Task directions
Each line of the material below should be reproduced exactly.

Task data
+--

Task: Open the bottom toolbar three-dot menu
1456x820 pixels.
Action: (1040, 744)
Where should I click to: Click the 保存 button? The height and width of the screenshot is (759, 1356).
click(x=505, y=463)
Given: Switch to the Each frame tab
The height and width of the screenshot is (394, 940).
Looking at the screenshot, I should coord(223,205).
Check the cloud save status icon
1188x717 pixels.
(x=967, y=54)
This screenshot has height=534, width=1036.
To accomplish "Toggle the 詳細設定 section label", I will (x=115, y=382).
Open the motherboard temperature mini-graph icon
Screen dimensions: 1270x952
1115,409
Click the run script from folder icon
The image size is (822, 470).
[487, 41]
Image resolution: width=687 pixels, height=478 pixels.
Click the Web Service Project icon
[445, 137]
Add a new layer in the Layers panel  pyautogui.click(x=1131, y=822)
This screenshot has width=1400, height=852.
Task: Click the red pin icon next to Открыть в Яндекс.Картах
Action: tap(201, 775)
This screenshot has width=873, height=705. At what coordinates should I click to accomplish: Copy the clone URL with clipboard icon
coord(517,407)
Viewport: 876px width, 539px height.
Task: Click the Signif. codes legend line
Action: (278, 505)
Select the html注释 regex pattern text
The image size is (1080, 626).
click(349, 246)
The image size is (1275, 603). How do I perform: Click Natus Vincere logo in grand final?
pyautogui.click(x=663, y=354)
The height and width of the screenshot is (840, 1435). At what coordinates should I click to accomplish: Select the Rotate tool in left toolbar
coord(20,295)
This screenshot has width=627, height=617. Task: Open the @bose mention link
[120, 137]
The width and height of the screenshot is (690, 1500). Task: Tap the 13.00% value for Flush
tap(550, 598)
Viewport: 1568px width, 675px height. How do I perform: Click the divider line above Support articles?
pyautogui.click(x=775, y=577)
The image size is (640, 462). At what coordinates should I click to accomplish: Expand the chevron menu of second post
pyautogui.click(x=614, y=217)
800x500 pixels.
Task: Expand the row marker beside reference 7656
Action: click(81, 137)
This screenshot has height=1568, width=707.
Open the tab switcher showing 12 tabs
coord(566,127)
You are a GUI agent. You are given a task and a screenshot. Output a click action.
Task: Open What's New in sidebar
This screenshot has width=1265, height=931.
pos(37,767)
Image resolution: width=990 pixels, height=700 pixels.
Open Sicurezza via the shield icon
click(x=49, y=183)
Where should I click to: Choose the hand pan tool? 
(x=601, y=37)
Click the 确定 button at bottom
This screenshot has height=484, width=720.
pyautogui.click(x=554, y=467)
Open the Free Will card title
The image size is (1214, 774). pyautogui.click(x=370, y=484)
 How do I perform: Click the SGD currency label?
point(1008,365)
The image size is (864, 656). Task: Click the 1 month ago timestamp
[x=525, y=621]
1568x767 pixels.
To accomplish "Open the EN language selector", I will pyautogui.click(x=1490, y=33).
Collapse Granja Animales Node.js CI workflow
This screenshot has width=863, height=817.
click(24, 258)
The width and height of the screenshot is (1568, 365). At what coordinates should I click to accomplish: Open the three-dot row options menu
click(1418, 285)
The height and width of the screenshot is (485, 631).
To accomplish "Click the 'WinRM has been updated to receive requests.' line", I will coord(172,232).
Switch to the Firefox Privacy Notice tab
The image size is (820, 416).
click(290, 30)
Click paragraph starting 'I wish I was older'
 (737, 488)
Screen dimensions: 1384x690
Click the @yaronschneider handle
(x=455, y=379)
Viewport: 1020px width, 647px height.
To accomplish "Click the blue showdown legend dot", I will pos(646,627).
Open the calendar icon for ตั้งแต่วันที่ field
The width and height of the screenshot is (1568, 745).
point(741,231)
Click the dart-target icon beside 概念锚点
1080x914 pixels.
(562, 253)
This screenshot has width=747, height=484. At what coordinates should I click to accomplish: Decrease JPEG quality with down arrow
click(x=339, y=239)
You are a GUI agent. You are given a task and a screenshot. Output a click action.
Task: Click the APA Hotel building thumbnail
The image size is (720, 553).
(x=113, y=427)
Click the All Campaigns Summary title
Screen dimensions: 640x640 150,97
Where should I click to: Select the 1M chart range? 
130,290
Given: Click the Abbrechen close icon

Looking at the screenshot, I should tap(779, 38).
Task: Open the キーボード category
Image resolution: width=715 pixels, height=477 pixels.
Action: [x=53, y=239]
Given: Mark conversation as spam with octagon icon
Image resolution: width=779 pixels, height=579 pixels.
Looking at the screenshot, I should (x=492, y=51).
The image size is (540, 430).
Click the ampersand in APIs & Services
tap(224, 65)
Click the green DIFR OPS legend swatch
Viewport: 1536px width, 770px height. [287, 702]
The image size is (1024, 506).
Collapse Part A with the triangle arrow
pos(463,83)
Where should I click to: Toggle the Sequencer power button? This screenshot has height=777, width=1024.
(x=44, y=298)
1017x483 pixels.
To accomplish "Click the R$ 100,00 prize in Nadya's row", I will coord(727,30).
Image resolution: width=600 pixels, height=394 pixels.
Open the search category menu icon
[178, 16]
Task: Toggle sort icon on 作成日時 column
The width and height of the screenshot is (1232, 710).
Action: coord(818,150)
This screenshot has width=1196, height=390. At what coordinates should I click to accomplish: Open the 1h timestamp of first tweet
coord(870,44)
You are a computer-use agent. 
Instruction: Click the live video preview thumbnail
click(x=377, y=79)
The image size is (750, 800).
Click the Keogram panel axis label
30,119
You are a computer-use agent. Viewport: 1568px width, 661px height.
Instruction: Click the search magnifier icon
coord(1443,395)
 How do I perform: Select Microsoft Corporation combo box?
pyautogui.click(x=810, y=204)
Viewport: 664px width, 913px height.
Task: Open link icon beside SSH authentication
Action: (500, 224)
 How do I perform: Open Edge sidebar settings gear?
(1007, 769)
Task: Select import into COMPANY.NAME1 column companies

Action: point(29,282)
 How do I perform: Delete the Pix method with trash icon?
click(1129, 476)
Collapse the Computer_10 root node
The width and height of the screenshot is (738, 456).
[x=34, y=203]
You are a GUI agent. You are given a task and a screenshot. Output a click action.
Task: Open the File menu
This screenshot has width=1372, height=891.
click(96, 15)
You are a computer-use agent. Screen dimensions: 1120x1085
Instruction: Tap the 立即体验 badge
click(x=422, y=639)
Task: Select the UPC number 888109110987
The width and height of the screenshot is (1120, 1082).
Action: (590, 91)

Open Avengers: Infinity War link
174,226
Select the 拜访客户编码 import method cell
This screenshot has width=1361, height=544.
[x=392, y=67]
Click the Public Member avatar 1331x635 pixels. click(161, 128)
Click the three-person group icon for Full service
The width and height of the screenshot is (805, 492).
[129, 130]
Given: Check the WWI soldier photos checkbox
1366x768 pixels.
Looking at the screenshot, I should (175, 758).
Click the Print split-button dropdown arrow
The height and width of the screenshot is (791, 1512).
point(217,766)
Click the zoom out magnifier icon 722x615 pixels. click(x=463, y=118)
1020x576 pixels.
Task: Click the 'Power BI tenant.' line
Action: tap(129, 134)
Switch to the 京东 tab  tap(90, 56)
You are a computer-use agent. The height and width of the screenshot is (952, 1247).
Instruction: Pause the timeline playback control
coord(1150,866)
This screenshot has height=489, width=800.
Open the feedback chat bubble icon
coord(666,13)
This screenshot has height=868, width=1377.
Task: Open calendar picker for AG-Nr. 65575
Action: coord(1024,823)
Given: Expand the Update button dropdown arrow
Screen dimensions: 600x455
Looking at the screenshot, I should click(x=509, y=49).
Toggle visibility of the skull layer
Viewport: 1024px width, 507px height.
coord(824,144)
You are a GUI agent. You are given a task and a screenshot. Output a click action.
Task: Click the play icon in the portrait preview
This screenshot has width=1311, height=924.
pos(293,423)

+--

Finished exercise
Task: Open the bottom toolbar three-dot menu
1456x820 pixels.
Action: (1040, 744)
Where should I click to: Click the 保存 button? The height and width of the screenshot is (759, 1356).
click(x=505, y=463)
Given: Switch to the Each frame tab
The height and width of the screenshot is (394, 940).
Looking at the screenshot, I should coord(223,205).
Check the cloud save status icon
1188x717 pixels.
(x=967, y=54)
This screenshot has height=534, width=1036.
To accomplish "Toggle the 詳細設定 section label", I will (x=115, y=382).
Open the motherboard temperature mini-graph icon
Screen dimensions: 1270x952
1115,409
Click the run script from folder icon
The image size is (822, 470).
[487, 41]
Image resolution: width=687 pixels, height=478 pixels.
Click the Web Service Project icon
[445, 137]
Add a new layer in the Layers panel  pyautogui.click(x=1131, y=822)
This screenshot has width=1400, height=852.
Task: Click the red pin icon next to Открыть в Яндекс.Картах
Action: tap(201, 775)
This screenshot has width=873, height=705. At what coordinates should I click to accomplish: Copy the clone URL with clipboard icon
coord(517,407)
Viewport: 876px width, 539px height.
Task: Click the Signif. codes legend line
Action: (278, 505)
Select the html注释 regex pattern text
The image size is (1080, 626).
click(349, 246)
The image size is (1275, 603). How do I perform: Click Natus Vincere logo in grand final?
pyautogui.click(x=663, y=354)
The height and width of the screenshot is (840, 1435). At what coordinates should I click to accomplish: Select the Rotate tool in left toolbar
coord(20,295)
This screenshot has width=627, height=617. Task: Open the @bose mention link
[120, 137]
The width and height of the screenshot is (690, 1500). Task: Tap the 13.00% value for Flush
tap(550, 598)
Viewport: 1568px width, 675px height. How do I perform: Click the divider line above Support articles?
pyautogui.click(x=775, y=577)
The image size is (640, 462). At what coordinates should I click to accomplish: Expand the chevron menu of second post
pyautogui.click(x=614, y=217)
800x500 pixels.
Task: Expand the row marker beside reference 7656
Action: click(81, 137)
This screenshot has height=1568, width=707.
Open the tab switcher showing 12 tabs
coord(566,127)
You are a GUI agent. You are given a task and a screenshot. Output a click action.
Task: Open What's New in sidebar
This screenshot has width=1265, height=931.
pos(37,767)
Image resolution: width=990 pixels, height=700 pixels.
Open Sicurezza via the shield icon
click(x=49, y=183)
Where should I click to: Choose the hand pan tool? 
(x=601, y=37)
Click the 确定 button at bottom
This screenshot has height=484, width=720.
pyautogui.click(x=554, y=467)
Open the Free Will card title
The image size is (1214, 774). pyautogui.click(x=370, y=484)
 How do I perform: Click the SGD currency label?
point(1008,365)
The image size is (864, 656). Task: Click the 1 month ago timestamp
[x=525, y=621]
1568x767 pixels.
To accomplish "Open the EN language selector", I will pyautogui.click(x=1490, y=33).
Collapse Granja Animales Node.js CI workflow
This screenshot has width=863, height=817.
click(24, 258)
The width and height of the screenshot is (1568, 365). At what coordinates should I click to accomplish: Open the three-dot row options menu
click(1418, 285)
The height and width of the screenshot is (485, 631).
To accomplish "Click the 'WinRM has been updated to receive requests.' line", I will coord(172,232).
Switch to the Firefox Privacy Notice tab
The image size is (820, 416).
click(290, 30)
Click paragraph starting 'I wish I was older'
 (737, 488)
Screen dimensions: 1384x690
Click the @yaronschneider handle
(x=455, y=379)
Viewport: 1020px width, 647px height.
To accomplish "Click the blue showdown legend dot", I will pos(646,627).
Open the calendar icon for ตั้งแต่วันที่ field
The width and height of the screenshot is (1568, 745).
point(741,231)
Click the dart-target icon beside 概念锚点
1080x914 pixels.
(562, 253)
This screenshot has width=747, height=484. At what coordinates should I click to accomplish: Decrease JPEG quality with down arrow
click(x=339, y=239)
You are a GUI agent. You are given a task and a screenshot. Output a click action.
Task: Click the APA Hotel building thumbnail
The image size is (720, 553).
(x=113, y=427)
Click the All Campaigns Summary title
Screen dimensions: 640x640 150,97
Where should I click to: Select the 1M chart range? 
130,290
Given: Click the Abbrechen close icon

Looking at the screenshot, I should tap(779, 38).
Task: Open the キーボード category
Image resolution: width=715 pixels, height=477 pixels.
Action: [x=53, y=239]
Given: Mark conversation as spam with octagon icon
Image resolution: width=779 pixels, height=579 pixels.
Looking at the screenshot, I should (x=492, y=51).
The image size is (540, 430).
Click the ampersand in APIs & Services
tap(224, 65)
Click the green DIFR OPS legend swatch
Viewport: 1536px width, 770px height. [287, 702]
The image size is (1024, 506).
Collapse Part A with the triangle arrow
pos(463,83)
Where should I click to: Toggle the Sequencer power button? This screenshot has height=777, width=1024.
(x=44, y=298)
1017x483 pixels.
To accomplish "Click the R$ 100,00 prize in Nadya's row", I will coord(727,30).
Image resolution: width=600 pixels, height=394 pixels.
Open the search category menu icon
[178, 16]
Task: Toggle sort icon on 作成日時 column
The width and height of the screenshot is (1232, 710).
Action: coord(818,150)
This screenshot has width=1196, height=390. At what coordinates should I click to accomplish: Open the 1h timestamp of first tweet
coord(870,44)
You are a computer-use agent. 
Instruction: Click the live video preview thumbnail
click(x=377, y=79)
The image size is (750, 800).
Click the Keogram panel axis label
30,119
You are a computer-use agent. Viewport: 1568px width, 661px height.
Instruction: Click the search magnifier icon
coord(1443,395)
 How do I perform: Select Microsoft Corporation combo box?
pyautogui.click(x=810, y=204)
Viewport: 664px width, 913px height.
Task: Open link icon beside SSH authentication
Action: (500, 224)
 How do I perform: Open Edge sidebar settings gear?
(1007, 769)
Task: Select import into COMPANY.NAME1 column companies

Action: point(29,282)
 How do I perform: Delete the Pix method with trash icon?
click(1129, 476)
Collapse the Computer_10 root node
The width and height of the screenshot is (738, 456).
[x=34, y=203]
You are a GUI agent. You are given a task and a screenshot. Output a click action.
Task: Open the File menu
This screenshot has width=1372, height=891.
click(96, 15)
You are a computer-use agent. Screen dimensions: 1120x1085
Instruction: Tap the 立即体验 badge
click(x=422, y=639)
Task: Select the UPC number 888109110987
The width and height of the screenshot is (1120, 1082).
Action: (590, 91)

Open Avengers: Infinity War link
174,226
Select the 拜访客户编码 import method cell
This screenshot has width=1361, height=544.
[x=392, y=67]
Click the Public Member avatar 1331x635 pixels. click(161, 128)
Click the three-person group icon for Full service
The width and height of the screenshot is (805, 492).
[129, 130]
Given: Check the WWI soldier photos checkbox
1366x768 pixels.
Looking at the screenshot, I should (175, 758).
Click the Print split-button dropdown arrow
The height and width of the screenshot is (791, 1512).
point(217,766)
Click the zoom out magnifier icon 722x615 pixels. click(x=463, y=118)
1020x576 pixels.
Task: Click the 'Power BI tenant.' line
Action: tap(129, 134)
Switch to the 京东 tab  tap(90, 56)
You are a computer-use agent. The height and width of the screenshot is (952, 1247).
Instruction: Pause the timeline playback control
coord(1150,866)
This screenshot has height=489, width=800.
Open the feedback chat bubble icon
coord(666,13)
This screenshot has height=868, width=1377.
Task: Open calendar picker for AG-Nr. 65575
Action: coord(1024,823)
Given: Expand the Update button dropdown arrow
Screen dimensions: 600x455
Looking at the screenshot, I should click(x=509, y=49).
Toggle visibility of the skull layer
Viewport: 1024px width, 507px height.
coord(824,144)
You are a GUI agent. You are given a task and a screenshot. Output a click action.
Task: Click the play icon in the portrait preview
This screenshot has width=1311, height=924.
pos(293,423)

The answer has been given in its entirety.